HOW TO COMPLETE THIS TASK: Copy out exactly the lines below that run from the one holding "Click the 0240 time marker" to the one holding "This screenshot has width=596, height=503.", keeping both of those lines and no others.

(Pixel coordinate grounding data)
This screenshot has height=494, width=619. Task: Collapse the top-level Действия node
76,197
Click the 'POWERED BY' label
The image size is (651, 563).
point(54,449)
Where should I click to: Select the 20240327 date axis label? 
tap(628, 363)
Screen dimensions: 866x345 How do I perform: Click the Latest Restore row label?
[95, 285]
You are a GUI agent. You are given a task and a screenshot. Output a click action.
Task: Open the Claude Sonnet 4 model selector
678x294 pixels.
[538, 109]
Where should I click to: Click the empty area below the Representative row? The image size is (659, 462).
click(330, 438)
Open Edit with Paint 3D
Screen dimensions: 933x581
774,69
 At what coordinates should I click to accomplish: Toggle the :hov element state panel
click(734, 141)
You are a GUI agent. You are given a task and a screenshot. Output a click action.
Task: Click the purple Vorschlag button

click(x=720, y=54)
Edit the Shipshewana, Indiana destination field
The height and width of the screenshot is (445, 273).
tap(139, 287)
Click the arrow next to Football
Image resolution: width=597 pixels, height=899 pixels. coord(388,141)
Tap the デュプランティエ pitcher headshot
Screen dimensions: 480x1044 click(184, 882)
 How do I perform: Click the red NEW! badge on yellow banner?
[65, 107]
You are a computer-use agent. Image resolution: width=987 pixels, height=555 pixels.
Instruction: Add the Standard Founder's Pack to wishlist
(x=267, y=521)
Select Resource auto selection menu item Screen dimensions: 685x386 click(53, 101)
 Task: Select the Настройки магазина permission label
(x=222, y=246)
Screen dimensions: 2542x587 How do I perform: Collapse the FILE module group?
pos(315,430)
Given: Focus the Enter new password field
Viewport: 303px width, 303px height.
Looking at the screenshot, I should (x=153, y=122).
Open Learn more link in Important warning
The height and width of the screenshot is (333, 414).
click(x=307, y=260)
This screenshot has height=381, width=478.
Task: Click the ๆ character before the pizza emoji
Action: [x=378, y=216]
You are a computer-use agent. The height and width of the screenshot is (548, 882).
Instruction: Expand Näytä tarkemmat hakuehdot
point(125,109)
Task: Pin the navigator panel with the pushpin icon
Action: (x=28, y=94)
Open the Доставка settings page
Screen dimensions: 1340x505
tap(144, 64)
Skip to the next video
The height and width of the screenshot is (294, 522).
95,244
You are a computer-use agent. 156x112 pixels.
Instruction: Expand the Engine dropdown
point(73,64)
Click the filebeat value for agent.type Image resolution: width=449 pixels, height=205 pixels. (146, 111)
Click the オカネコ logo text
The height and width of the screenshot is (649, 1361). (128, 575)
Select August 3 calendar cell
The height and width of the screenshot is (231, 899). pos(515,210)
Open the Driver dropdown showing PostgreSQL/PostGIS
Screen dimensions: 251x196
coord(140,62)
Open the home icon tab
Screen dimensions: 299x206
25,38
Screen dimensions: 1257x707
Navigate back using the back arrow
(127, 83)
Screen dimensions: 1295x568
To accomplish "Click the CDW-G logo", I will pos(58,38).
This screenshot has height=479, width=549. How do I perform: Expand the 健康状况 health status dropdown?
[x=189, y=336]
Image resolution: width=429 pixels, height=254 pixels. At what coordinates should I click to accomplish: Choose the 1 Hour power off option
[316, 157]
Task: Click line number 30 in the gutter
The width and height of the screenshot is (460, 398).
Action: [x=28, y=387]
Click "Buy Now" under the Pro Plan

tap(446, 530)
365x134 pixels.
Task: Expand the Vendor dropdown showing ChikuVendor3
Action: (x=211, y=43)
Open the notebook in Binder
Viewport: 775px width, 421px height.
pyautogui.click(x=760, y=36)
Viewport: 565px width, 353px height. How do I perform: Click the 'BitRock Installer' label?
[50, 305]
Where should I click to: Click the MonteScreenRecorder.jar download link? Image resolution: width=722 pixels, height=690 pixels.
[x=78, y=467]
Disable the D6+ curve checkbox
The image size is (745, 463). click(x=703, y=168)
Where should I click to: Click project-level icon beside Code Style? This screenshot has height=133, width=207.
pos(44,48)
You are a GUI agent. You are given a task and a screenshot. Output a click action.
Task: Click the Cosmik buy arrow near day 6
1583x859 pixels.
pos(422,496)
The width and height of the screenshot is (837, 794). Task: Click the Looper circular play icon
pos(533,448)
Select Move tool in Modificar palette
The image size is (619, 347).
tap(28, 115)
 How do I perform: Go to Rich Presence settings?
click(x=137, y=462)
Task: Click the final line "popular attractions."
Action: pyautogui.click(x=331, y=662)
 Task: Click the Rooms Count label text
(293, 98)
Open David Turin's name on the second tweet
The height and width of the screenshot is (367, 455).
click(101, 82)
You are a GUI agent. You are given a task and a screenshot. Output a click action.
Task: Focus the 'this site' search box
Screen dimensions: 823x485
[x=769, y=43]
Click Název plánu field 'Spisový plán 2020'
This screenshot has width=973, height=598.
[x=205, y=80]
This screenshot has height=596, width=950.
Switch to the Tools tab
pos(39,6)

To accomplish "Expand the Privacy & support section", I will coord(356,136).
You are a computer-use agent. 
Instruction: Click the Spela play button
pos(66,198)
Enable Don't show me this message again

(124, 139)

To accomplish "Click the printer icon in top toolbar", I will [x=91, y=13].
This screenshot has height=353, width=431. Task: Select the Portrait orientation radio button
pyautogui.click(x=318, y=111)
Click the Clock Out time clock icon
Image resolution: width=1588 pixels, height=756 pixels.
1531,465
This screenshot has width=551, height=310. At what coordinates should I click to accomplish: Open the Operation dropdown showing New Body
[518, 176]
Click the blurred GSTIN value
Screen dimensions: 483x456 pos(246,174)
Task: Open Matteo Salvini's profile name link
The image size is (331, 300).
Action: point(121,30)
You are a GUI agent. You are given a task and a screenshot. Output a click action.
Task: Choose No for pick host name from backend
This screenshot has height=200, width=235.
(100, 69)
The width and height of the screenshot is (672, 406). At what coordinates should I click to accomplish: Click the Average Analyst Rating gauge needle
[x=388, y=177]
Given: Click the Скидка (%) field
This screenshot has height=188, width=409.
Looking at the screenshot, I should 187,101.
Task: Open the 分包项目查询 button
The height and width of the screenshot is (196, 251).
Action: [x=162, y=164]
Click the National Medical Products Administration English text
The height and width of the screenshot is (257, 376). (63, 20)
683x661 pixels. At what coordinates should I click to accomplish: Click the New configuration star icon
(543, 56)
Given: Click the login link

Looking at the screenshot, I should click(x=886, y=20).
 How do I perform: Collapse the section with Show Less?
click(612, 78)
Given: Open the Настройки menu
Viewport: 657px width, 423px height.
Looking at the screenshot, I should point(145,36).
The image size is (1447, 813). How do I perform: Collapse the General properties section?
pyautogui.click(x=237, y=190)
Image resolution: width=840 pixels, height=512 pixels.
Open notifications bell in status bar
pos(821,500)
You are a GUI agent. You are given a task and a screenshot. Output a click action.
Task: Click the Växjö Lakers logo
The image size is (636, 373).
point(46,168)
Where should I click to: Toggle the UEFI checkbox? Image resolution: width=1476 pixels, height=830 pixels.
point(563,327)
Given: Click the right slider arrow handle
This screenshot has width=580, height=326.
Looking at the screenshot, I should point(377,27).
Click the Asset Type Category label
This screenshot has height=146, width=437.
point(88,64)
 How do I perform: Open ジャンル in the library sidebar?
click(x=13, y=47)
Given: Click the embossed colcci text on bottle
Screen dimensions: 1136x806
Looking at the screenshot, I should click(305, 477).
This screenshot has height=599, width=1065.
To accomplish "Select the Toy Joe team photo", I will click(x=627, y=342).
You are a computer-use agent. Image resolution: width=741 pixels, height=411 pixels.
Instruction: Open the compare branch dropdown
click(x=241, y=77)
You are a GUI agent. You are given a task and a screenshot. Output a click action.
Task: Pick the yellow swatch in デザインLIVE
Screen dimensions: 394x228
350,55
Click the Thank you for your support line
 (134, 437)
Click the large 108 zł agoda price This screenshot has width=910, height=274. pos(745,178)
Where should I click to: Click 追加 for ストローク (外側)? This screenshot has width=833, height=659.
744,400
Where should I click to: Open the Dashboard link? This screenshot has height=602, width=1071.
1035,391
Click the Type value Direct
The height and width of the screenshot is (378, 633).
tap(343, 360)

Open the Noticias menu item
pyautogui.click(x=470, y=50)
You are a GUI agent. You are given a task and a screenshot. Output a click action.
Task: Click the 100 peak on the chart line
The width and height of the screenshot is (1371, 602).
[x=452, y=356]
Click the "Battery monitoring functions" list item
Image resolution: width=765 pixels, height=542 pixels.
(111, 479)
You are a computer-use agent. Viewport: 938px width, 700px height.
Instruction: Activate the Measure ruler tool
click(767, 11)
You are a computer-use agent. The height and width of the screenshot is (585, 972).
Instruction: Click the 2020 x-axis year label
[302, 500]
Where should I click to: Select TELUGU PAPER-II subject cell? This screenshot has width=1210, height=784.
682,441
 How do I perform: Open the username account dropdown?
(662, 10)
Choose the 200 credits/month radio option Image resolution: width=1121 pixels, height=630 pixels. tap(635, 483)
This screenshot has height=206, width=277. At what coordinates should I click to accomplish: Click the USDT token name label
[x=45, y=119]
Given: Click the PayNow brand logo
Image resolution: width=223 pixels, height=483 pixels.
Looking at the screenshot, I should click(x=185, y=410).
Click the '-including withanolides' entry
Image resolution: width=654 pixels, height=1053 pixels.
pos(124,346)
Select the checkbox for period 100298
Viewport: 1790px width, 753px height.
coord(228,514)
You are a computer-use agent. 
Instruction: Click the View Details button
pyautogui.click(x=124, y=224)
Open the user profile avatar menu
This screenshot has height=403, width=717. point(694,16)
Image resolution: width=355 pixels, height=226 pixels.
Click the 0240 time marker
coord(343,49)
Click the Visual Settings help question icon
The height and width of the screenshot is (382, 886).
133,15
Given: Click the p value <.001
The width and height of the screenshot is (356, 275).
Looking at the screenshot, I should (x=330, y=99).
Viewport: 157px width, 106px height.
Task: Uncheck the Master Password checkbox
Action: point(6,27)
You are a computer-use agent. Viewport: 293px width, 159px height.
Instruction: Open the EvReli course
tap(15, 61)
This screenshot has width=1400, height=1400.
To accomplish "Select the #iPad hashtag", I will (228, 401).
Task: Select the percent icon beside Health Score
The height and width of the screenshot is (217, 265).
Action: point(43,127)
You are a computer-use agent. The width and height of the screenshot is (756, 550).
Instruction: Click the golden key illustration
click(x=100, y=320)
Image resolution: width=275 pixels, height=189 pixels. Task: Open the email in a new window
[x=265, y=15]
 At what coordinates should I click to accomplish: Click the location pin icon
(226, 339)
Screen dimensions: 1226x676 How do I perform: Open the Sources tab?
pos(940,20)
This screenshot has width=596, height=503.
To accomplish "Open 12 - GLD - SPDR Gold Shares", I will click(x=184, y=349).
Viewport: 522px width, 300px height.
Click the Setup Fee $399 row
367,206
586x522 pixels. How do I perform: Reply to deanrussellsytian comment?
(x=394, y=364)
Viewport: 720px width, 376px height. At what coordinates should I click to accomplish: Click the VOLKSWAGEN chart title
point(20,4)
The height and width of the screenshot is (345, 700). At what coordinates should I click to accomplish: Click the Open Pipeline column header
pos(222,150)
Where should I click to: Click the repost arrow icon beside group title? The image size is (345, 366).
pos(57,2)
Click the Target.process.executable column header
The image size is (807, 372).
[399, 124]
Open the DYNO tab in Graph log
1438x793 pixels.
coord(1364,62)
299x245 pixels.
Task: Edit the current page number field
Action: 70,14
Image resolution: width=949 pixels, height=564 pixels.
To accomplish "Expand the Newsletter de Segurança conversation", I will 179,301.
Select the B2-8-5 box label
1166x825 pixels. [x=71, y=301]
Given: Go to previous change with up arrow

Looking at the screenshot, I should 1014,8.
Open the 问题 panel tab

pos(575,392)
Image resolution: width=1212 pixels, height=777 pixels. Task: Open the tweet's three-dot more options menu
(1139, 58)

COMPLETED TASK:
Click the 0240 time marker
coord(343,49)
Click the Visual Settings help question icon
The height and width of the screenshot is (382, 886).
133,15
Given: Click the p value <.001
The width and height of the screenshot is (356, 275).
Looking at the screenshot, I should (x=330, y=99).
Viewport: 157px width, 106px height.
Task: Uncheck the Master Password checkbox
Action: point(6,27)
You are a computer-use agent. Viewport: 293px width, 159px height.
Instruction: Open the EvReli course
tap(15, 61)
This screenshot has width=1400, height=1400.
To accomplish "Select the #iPad hashtag", I will (228, 401).
Task: Select the percent icon beside Health Score
The height and width of the screenshot is (217, 265).
Action: point(43,127)
You are a computer-use agent. The width and height of the screenshot is (756, 550).
Instruction: Click the golden key illustration
click(x=100, y=320)
Image resolution: width=275 pixels, height=189 pixels. Task: Open the email in a new window
[x=265, y=15]
 At what coordinates should I click to accomplish: Click the location pin icon
(226, 339)
Screen dimensions: 1226x676 How do I perform: Open the Sources tab?
pos(940,20)
This screenshot has width=596, height=503.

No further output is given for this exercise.